Records from a collection
· · · · · · ·
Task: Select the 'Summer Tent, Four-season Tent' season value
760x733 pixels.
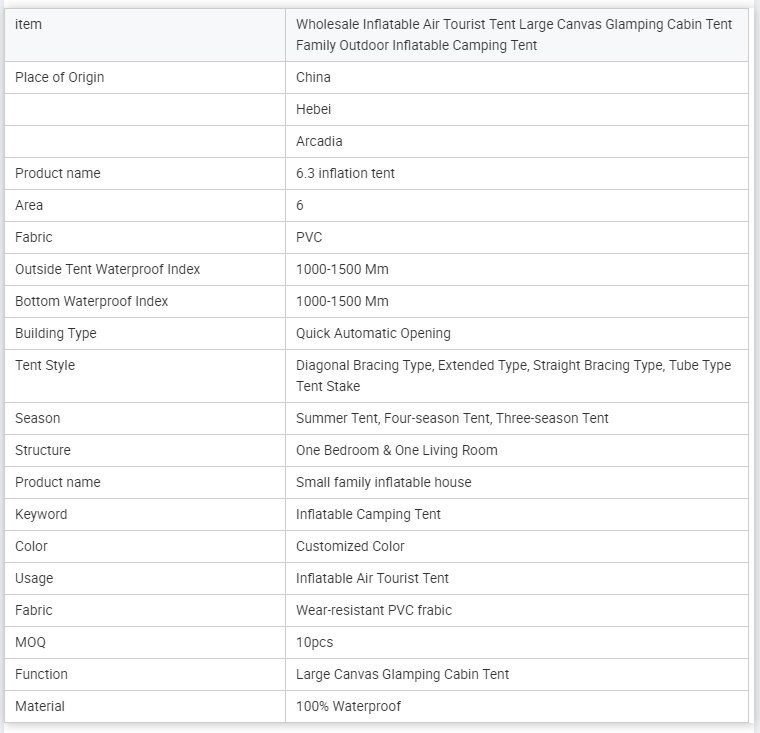Action: click(x=452, y=418)
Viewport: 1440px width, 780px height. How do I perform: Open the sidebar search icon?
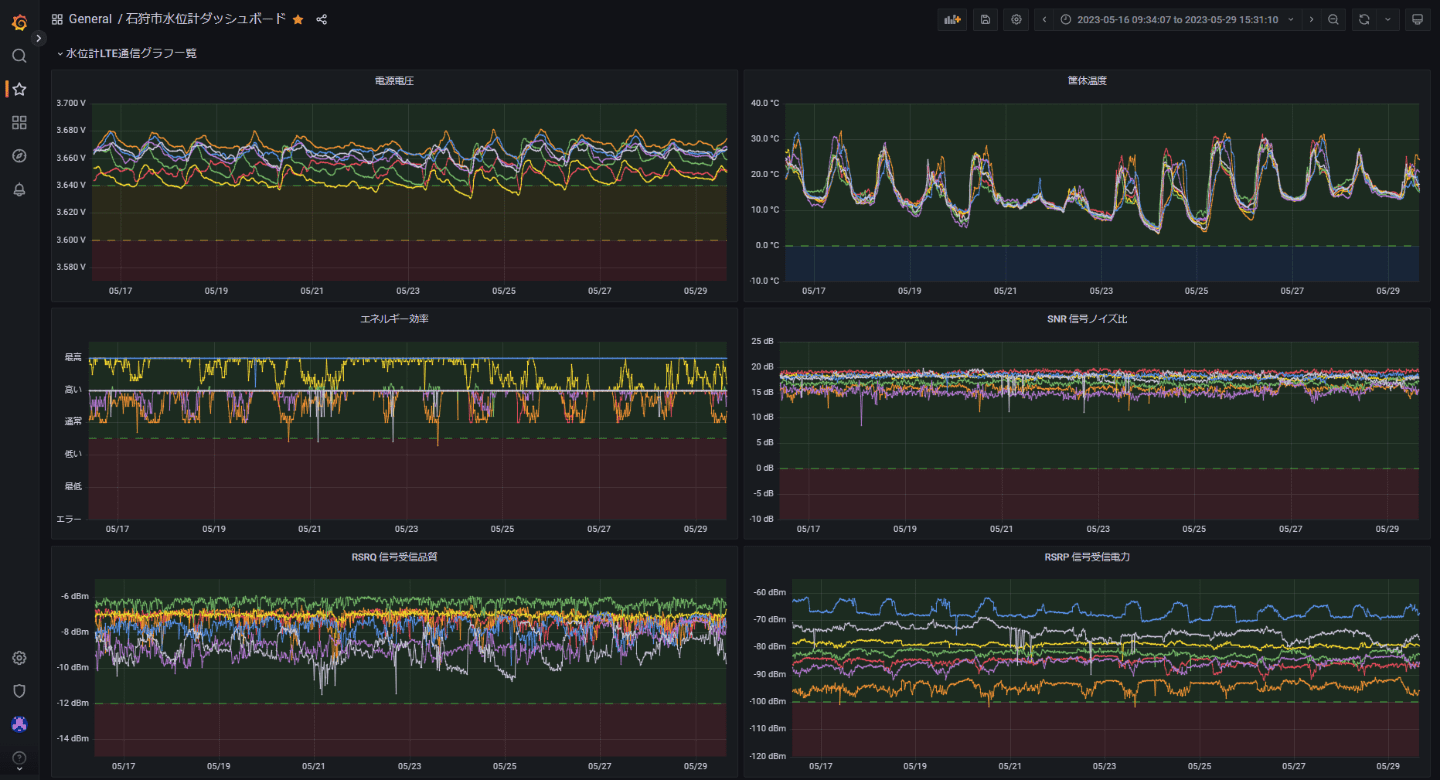pos(19,56)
· · · · · · ·
> [DIRECTIONS]
Quote every record above exactly, omitting any pictures they contain.

> [SOLUTION]
Task: Select the 'Summer Tent, Four-season Tent' season value
760x733 pixels.
Action: click(x=452, y=418)
Viewport: 1440px width, 780px height. How do I perform: Open the sidebar search icon?
pos(19,56)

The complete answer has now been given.